В мое отсутствие, отчасти вынужденное, город сильно изменился, переоделся, сбросил серую робу, нацепил прихотливый наряд. Всюду бегут светящиеся радуги, играют оркестры, со стен румяные гигантессы гарантируют качество мыла, в витринах подбоченились манекены, ночь блестит и сверкает, там, где прежде пугали сырые подворотни, гнилые заборы, загаженные стены, нынче зеленовато-голубым сиянием уходят в зеркальную глубину вереницы увеселительных заведений. Но, увы, сделаешь два шага в сторону, и те же дохнут гнилые провалы, грязь клокочет, и хриплый голос поет, надрываясь, о полюшке-поле…

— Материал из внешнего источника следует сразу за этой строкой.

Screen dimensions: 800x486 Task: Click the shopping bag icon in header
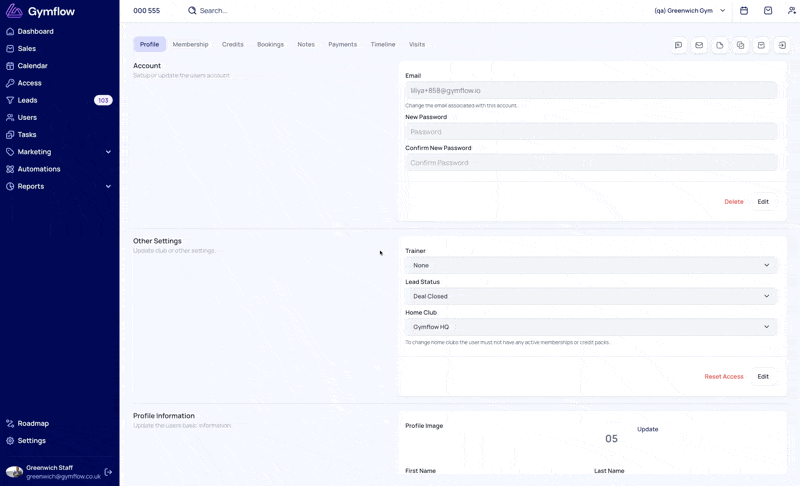pyautogui.click(x=768, y=11)
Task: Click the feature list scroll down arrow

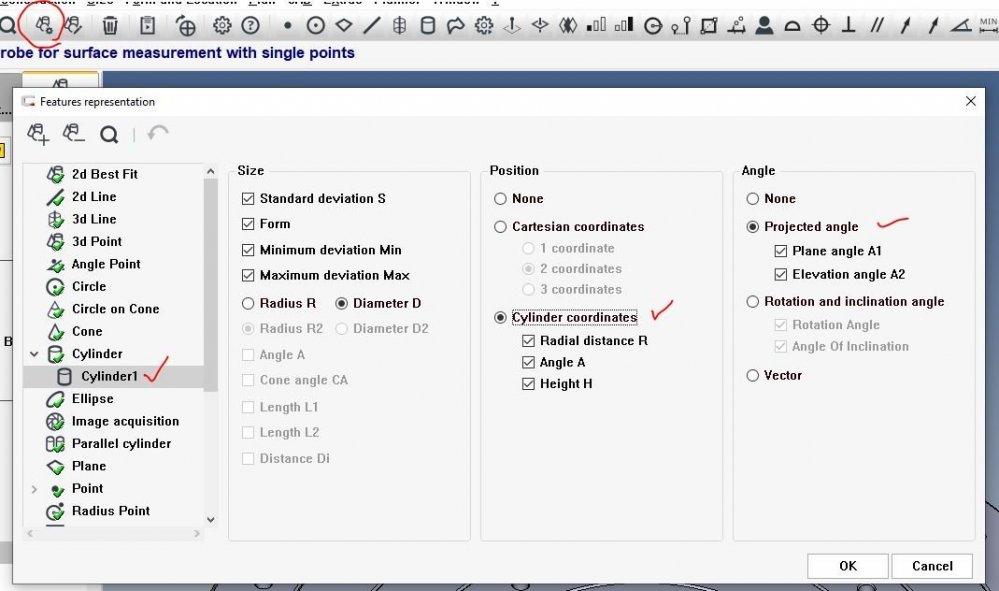Action: coord(210,519)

Бродя по городу, я слишком, слишком живо представлял свою неминуемую встречу с Машей (у меня в кармане терлось завещанное трупом письмо). Я видел, как она, застигнутая врасплох, отложит свернутое в рулон тесто и вытрет фартуком белые по локоть руки. Смахнет тылом ладони слезу со щеки. Приоткроет немо бледные губы. Слегка нахмурится, сдвинет брови, вглядываясь в то, что осталось от меня, с недоверием, как будто я призрак, поднявшийся с того света. Посмотрит через плечо, открыта ли дверь, чтобы при случае с визгом убежать. Суп в кастрюле, рыбный, закипит, заливая шипящий огонь. Она улыбнется, припоминая что-то далекое-далекое. Поспешит скрыть опасение, что я — другой, изменившийся, переиначенный, что ей со мной будет худо, да и она уж не та, горемычная, оба будем разочарованы, разбиты, припечатаны к серой промокательной бумаге, вздернуты на одной дыбе, натянуты, два чулка, на одну гладко выбритую ногу. Или того обыкновеннее, наше натужное молчание прервет гнусавый голос из соседней комнаты: «Машенька, голубушка, куда ты подевала горчичный пластырь?» Она сделает недовольное лицо, продолжая улыбаться, разведет смущенно руками, залопочет быстро, уклончиво: «Ты где остановился? Я тебе напишу, позвоню, а теперь уходи, я не виновата, сам знаешь, как это бывает. У меня было безвыходное положение, он мне помог, спас, я ему обязана жизнью…» Но уже доносится глухой кашель, шарканье ног, и в дверях появляется с платком у носа старик с козлиной бородой и рачьими глазами. Все это отчетливо пробегало через мои мысли, перепрыгивая легкие барьеры — яму с водой, песчаный вал, плетеную изгородь. Но ничто не могло сломить моей решимости разыскать любимую, увидеть хоть в щелочку, в каком бы то ни было виде, спасти или погубить. Только заляпанная объявлениями стена могла меня остановить.
Один из листков привлек мое внимание. Еще бы! Крупным шрифтом приглашались все желающие услышать рассказ «очевидца», вернувшегося с битвы, «унесшей так много драгоценных жизней». Петитом были обещаны «леденящие факты», «забавные анекдоты», «моральные наблюдения» и «душещипательные подробности, о которых газеты предпочитают умалчивать».
Так я оказался в тесном полуподвальном зале, набитом до отказа женщинами всех возрастов и габаритов. Лампы, установленные на заднике сцены, больно били в глаза слепящим светом, так что оратор, бодро скакнувший на возвышение, был едва различим, растянувшись длинной тенью по притихшим рядам. От запаха духов, от провисших декольте, от мелодичного поскрипывания стульев у меня кружилась голова. На меня косились. Я боялся раскашляться. Глядя на низкий потолок, испещренный желтыми вздутыми пятнами, я с трудом следил за речью оратора. Надо отдать ему должное. Выступал он великолепно. Брал аудиторию приступом, размахивал сразу обеими руками, притопывал, кричал, вдруг переходил на доверительный шепот, чтобы взвиться пронзительным визгом.